Bolivia’s minister of development Teresa Morales said the government’s measures had been successful in cutting the country’s dependency on imports, and had even opened the way for exports.
Meat producers have welcomed the decision, but hope that the current quota of 2,000 tonnes (t) can be gradually increased to 4,000t. Federation of Santa Cruz livestock farmers (Fegasacruz) president Juan Carlos Peredo added that he hoped the authorisation also included semen and live animals.

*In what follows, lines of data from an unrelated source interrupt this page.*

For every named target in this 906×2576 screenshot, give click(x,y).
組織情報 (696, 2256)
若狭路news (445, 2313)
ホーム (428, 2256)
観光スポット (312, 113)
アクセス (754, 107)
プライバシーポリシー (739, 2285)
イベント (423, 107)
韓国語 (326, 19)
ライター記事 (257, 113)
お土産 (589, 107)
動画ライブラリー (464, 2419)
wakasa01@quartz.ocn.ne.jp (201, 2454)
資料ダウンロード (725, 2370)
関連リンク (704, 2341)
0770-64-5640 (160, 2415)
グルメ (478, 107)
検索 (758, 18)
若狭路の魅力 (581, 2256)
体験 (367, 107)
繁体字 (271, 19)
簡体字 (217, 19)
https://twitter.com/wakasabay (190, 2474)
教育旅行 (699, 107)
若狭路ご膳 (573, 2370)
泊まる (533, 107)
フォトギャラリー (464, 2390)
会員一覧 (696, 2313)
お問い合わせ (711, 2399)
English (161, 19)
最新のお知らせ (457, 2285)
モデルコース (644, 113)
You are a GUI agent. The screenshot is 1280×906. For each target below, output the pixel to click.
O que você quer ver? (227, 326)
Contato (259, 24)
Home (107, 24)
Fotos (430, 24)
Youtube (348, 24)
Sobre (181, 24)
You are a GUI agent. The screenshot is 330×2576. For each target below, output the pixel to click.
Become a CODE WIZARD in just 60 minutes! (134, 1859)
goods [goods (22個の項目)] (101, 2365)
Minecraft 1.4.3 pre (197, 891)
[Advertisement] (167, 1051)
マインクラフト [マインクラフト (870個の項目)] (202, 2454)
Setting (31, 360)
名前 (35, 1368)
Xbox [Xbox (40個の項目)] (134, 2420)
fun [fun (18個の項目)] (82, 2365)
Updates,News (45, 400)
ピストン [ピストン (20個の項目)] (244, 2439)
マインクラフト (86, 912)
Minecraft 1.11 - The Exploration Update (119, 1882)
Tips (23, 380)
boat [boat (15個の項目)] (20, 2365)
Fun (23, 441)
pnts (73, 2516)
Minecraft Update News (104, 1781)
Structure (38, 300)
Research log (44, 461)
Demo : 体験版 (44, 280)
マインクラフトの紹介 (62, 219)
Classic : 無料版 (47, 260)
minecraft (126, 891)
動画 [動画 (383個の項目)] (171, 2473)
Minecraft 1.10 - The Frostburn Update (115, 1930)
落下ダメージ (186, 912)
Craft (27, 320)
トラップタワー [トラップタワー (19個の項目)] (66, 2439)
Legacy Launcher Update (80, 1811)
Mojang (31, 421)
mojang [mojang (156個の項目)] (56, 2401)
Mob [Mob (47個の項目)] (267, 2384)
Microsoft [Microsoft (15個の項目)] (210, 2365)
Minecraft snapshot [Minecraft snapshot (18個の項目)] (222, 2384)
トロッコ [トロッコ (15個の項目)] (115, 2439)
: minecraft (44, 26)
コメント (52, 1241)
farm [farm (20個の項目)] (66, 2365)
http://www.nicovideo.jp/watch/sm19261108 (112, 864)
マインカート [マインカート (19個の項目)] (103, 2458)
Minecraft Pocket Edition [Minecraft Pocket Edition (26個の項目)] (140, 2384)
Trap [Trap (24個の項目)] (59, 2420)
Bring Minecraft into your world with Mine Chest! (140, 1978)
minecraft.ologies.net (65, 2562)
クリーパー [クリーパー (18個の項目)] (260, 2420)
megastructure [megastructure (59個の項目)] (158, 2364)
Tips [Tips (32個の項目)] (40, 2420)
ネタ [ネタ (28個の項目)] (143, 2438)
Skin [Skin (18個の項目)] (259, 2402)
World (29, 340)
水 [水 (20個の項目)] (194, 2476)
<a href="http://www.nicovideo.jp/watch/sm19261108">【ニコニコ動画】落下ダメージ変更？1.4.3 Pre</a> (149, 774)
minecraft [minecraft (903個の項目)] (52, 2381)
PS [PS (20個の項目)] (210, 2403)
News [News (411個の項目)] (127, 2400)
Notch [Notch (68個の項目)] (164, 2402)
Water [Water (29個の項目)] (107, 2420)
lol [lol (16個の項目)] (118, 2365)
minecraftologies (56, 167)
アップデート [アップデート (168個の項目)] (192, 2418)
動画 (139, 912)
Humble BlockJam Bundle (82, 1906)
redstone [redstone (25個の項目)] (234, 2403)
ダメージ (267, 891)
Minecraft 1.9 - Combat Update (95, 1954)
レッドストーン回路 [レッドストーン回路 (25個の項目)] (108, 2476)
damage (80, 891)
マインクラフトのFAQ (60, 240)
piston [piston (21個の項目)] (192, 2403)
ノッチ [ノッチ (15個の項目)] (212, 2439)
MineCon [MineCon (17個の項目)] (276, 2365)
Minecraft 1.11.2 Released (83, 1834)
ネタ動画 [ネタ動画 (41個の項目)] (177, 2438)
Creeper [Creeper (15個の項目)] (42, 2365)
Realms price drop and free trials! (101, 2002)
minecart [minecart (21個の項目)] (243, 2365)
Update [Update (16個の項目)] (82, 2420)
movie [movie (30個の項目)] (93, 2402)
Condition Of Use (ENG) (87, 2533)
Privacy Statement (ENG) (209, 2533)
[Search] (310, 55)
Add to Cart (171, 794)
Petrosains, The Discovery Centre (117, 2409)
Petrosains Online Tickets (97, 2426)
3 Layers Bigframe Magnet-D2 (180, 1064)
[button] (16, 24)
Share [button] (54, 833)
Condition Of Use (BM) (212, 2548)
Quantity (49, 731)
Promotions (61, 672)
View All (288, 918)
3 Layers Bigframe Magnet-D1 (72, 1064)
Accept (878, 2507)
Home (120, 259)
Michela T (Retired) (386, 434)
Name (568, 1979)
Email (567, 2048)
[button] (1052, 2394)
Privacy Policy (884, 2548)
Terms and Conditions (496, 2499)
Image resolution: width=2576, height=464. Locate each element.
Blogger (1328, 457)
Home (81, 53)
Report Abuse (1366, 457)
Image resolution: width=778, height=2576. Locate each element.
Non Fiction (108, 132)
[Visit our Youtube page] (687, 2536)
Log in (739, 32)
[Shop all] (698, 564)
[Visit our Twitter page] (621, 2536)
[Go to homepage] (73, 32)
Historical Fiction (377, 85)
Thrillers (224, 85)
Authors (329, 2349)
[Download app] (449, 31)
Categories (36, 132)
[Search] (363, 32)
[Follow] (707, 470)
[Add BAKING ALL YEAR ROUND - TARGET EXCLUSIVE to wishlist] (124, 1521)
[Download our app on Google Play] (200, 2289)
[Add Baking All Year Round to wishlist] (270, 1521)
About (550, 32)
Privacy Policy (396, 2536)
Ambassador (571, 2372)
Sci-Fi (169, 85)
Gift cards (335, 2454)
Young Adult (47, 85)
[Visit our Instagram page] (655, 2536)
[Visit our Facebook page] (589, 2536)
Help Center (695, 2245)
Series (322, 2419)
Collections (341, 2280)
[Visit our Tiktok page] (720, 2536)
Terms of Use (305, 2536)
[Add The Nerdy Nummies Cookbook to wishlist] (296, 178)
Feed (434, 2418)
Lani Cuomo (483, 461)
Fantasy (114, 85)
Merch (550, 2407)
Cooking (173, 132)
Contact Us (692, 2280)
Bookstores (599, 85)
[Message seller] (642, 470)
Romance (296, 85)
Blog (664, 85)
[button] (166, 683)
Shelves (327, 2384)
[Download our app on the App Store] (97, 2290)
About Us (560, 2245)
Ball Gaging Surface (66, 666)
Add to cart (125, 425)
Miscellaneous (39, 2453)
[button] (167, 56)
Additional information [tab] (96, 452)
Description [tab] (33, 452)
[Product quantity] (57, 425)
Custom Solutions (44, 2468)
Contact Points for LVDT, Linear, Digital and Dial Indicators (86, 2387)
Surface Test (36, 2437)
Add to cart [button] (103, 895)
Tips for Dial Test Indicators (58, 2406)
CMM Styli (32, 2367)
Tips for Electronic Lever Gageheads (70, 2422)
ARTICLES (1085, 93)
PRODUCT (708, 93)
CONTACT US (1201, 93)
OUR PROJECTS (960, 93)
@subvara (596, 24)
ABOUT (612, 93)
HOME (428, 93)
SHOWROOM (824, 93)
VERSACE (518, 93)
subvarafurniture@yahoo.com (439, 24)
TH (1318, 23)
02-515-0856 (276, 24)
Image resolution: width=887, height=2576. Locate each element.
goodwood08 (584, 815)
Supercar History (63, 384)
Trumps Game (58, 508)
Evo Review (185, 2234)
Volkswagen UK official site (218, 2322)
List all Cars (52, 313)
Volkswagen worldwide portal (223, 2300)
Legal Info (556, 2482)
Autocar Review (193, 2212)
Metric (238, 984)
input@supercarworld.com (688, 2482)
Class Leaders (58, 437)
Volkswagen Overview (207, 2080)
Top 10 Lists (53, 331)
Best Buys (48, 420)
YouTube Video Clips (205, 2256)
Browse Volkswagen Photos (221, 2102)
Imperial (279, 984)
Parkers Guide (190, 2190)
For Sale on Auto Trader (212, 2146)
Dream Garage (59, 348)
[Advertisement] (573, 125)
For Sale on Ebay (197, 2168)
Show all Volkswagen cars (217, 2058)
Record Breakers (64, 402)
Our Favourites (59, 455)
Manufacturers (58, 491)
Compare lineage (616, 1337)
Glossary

Bolivia’s eastern agricultural chamber (CAO), hailed the effort made in the area over the past two years. President Julio Roda said: “The CAO presented eight important points to the government, including meat and rice exports, and managed to go forward in the majority of those points. It is this way that we have received the documents authorising the exportation of 2,000t of meat and 30,000t of rice.”
He added that in order to become a successful exporter, Bolivia needed to strengthen its food safety and inspection authority (Senasag), which has shown difficulty in the past few months due to a lack of financial resources. “We, producers, are trying to help in any way possible and to find any mechanism through which we can contribute financially to Senasag and avoid it going under, as it is crucial for exports and imports,” Roda said.
Announcing the measure, Minister Morales criticised the opposition that “said prohibiting exports would discourage production”.
“In the past we did not have enough rice, corn or meat; we decided to ban exports of these three products. We are now bringing good news as the government for the Bolivian people: we are self-sufficient in meat, rice and corn, and we are going to export the surplus of these three items,” she said.